Piece Mandala / End War
5 min / 16mm / sound / 1966
Soundtrack by Bob Grimes. Blank color frequencies space out and optically feed into black and white images of one lovemaking act which is seen simultaneously from both sides of its space and both ends of its time. “Thanks for the strip … it IS that/cut to the bone of some matter that does really concern me: how a man and a woman meet nakedly head-on among the colors … lovely: I can hardly wait to see the entirety of that vision ….” — Stan Brakhage “PIECE MANDALA/END WAR reminds me very much of the back light (GoKo) which illuminates the spirit of Buddha — yet no image of Buddha appears; rather, a couple of naked bodies. I have never imagined that GoKo could really happen and illuminate as in this film.” — Takahiko Iimura, Film Art

T,O,U,C,H,I,N,G
12 min/ 16mm /sound / 1968
Starring poet David Franks whose voice appears on soundtrack/an uncutting and unscratching mandala. “Merges violence with purity.” — P. Adams Sitney “Surrealist tour-de-force.” — Parker Tyler On “10 Best Films of 1969” lists of Soren Agenoux and Jonas Mekas.

Inferential Current
8 min / 16mm / sound / 1971
A mapping of an image of the linear passage of “16mm film frames” and “emulsion scratches” onto an actual 16mm film strip (the unperceived film “print”) / the aural word “miscellaneous” is extended to a length of eight minutes by serial fragmentation, looping, staggering and overlaying / a variational but non-developmental strand thru time. / Dedicated to Lynda Benglis. “Like S:S:S:S:S:S, INFERENTIAL CURRENT is concerned with the movement of film through the projector and with the distinction between the film strip itself and its image, as it appears on the screen. In this film, the image is that of a whole film strip, with sprocket holes. The movement of the sprocket holes shift speeds and creates illusions of motions (reversals of direction, etc.) but also alludes to the motion of the actual movement of the actual film going through the projector. There is an inter-play of two generations of vertical scratches, which provides an ironic effect.” — David James, Art & Cinema

Bad Burns
6 min / 16mm / sound / 1982
Two reels of mis-takes in shooting Part II of 3RD DEGREE. Film was loaded in camera improperly and the image slides about off-center and becomes blurred — creating some rather amusing and mysterious imagery. A made “found” object.

Bio

American avant-garde “experimental” filmmaker, artist, and professor of media studies, Paul Sharits was born in Denver, Colorado on February 7, 1943. Tragically, he died on July 8, 1993 in his home in Buffalo, NY. He is survived by his son, Christopher, Christopher’s wife Cheri, and three grandsons.

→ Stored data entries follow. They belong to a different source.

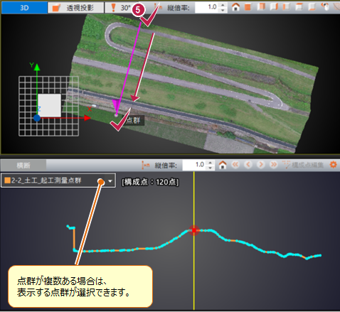This screenshot has width=340, height=312.
Task: Toggle the 30° angle snap button
Action: click(119, 8)
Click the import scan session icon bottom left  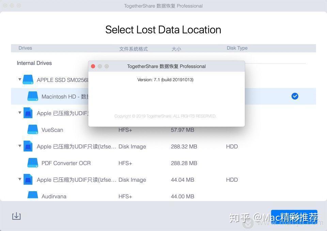[16, 216]
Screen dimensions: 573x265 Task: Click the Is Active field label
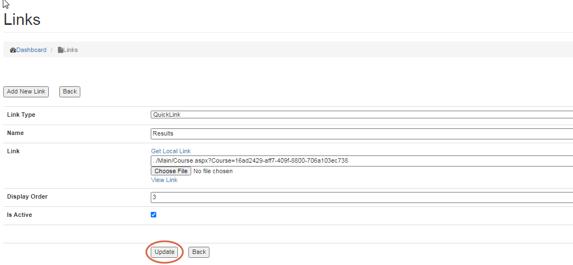click(x=19, y=215)
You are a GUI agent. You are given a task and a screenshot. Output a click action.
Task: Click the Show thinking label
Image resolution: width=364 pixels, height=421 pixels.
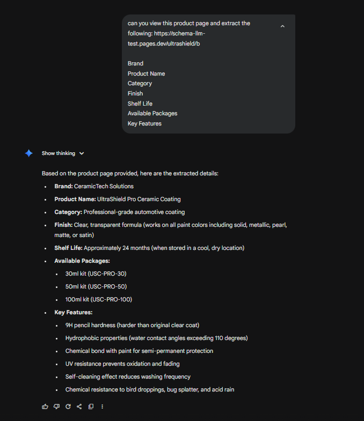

Paul is widely known for his structural films, the use of multiple projectors, infinite film loops, experimental soundtracks, and interventions at the level of the filmstrip in order to realize his elemental mode of cinematic presentation. Paul went to The University of Denver’s School of Art (DU) where he earned a BFA in Fine Arts. At the time he was known as a young painter, however, he had been making films since high school. While studying art at DU, he began a mentorship with Stan Brakhage that soon became a lifelong friendship. Stan’s manipulation of film structure through experimental and “scratch” film’s influence is evident in Paul’s early work.

In 1964, he attended Indiana University in Bloomington, Indiana for his MFA in visual design. After he received his MFA, he moved his family which consisted of his son, Christopher, and his wife, Frances, to Baltimore, Maryland where he taught at The Maryland Art Institute. Later, he taught at and became a pinnacle force behind the development of the Center for Media Studies at Antioch College in Yellow Springs, Ohio. He divorced his wife in 1968. Shortly thereafter, he was recruited by Dr. Gerry O’Grady at The University of Buffalo Center for Media Studies along with the most prominent emerging experimental filmmakers of the time which included James Blue, Hollis Frampton, Tony Bannon, Tony Conrad, and later, Peter Weibel.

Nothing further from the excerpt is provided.